Good Day World!
Florida is a state where people will stick just about anything in their pants — if they're even wearing them at all!
Eliot Kleinberg, a Palm Beach Post reporter who is the original weird Florida archivist in what now seems to be a popular trend, says he often issues the challenge to anyone to prove another state is weirder and he's never lost an argument.
"The world has come to acknowledge Florida's weirdness. It is no longer a debate," said Kleinberg, who published Weird Florida in 1998 and Weird Florida II — A State of Shock in 2006.
It's the state where the annual Chumuckla Redneck Christmas Parade was canceled because — big surprise — attendees kept drinking too much in previous years.

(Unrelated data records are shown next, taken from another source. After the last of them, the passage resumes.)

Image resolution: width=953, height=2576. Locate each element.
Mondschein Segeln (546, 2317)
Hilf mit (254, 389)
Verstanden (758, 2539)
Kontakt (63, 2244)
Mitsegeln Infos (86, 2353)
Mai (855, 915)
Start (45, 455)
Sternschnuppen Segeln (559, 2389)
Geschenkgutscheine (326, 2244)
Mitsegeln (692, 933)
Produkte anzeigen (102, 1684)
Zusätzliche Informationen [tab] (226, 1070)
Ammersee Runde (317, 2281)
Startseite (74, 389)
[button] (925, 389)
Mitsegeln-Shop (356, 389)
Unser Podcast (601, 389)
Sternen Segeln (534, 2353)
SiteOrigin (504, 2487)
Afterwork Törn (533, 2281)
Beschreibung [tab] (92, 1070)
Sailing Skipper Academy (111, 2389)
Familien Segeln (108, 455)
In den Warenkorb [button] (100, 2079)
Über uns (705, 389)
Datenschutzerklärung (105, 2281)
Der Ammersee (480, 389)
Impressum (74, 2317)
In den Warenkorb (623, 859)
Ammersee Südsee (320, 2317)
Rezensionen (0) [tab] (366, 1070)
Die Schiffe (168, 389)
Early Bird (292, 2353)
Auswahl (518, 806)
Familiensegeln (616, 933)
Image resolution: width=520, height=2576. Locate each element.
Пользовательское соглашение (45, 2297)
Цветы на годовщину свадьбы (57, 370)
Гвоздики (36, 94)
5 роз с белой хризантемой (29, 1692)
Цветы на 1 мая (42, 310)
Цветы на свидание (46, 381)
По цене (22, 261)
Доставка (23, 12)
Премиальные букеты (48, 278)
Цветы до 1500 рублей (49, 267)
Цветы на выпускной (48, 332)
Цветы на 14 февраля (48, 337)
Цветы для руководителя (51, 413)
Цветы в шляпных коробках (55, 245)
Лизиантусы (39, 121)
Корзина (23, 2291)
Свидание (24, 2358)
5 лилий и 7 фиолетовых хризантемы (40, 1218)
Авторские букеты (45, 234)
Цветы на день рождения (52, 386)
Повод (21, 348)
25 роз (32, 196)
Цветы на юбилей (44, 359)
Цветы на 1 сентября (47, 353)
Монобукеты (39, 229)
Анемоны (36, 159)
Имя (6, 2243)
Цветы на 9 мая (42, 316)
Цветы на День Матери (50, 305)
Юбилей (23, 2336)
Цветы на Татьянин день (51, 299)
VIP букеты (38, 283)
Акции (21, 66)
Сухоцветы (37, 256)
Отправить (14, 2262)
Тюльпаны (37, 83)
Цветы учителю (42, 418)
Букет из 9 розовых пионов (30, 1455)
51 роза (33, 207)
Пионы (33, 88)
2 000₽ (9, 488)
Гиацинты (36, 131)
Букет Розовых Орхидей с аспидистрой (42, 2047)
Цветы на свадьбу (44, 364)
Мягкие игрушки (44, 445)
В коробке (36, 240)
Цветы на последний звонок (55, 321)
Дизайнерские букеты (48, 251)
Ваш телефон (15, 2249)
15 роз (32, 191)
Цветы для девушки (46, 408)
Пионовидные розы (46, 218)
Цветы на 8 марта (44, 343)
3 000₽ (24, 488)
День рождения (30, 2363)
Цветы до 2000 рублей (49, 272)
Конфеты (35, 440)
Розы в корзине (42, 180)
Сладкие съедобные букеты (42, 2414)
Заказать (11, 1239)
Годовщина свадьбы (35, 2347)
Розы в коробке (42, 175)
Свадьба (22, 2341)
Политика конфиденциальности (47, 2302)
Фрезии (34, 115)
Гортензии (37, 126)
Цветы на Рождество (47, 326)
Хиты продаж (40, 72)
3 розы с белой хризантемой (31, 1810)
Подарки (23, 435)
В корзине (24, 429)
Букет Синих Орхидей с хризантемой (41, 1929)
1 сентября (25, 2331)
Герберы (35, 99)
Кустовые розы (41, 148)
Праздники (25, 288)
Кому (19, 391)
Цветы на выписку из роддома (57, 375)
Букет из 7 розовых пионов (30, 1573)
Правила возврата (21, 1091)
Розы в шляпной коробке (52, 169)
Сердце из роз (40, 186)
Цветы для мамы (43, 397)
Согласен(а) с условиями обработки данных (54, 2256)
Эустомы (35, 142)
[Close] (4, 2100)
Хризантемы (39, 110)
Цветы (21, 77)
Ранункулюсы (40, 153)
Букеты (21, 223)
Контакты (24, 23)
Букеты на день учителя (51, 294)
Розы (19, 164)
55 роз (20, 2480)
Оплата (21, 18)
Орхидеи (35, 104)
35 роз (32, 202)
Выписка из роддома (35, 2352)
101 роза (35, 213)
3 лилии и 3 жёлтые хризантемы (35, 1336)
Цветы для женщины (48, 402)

And it's the state where a woman wearing a Catholic Warrior shirt was charged with criminal mischief after damaging a Satanic Temple holiday display at the Capitol. A security camera picked up the offense.
Which is different than the tantrum picked up by a Tampa-area McDonald's security camera: a woman walking behind the counter wearing nothing but a thong overturning equipment, throwing food, and eating ice cream and French fries.
Three naked men were caught on a security camera breaking into a Bonita Springs restaurant and stealing 60 hamburgers, three pounds of bacon, three red peppers and a paddleboard.
Even when Floridians kept their pants on, they stuffed odd things in them, especially in DeLand, where a woman was charged with stealing seven frozen lobster tails she stuffed down her pants and a Wal-Mart security guard caught a man with two packages of cow tongue in his pants.
There was also a man in Port St. Lucie who stole a chain saw by sticking it in his pants.
That wasn't the only dangerous thing found in people's pants. A corrections officer reaching for cash at a Fort Lauderdale restaurant accidently fired his gun. The bullet shattered when it hit the floor and fragments hit a dozen people.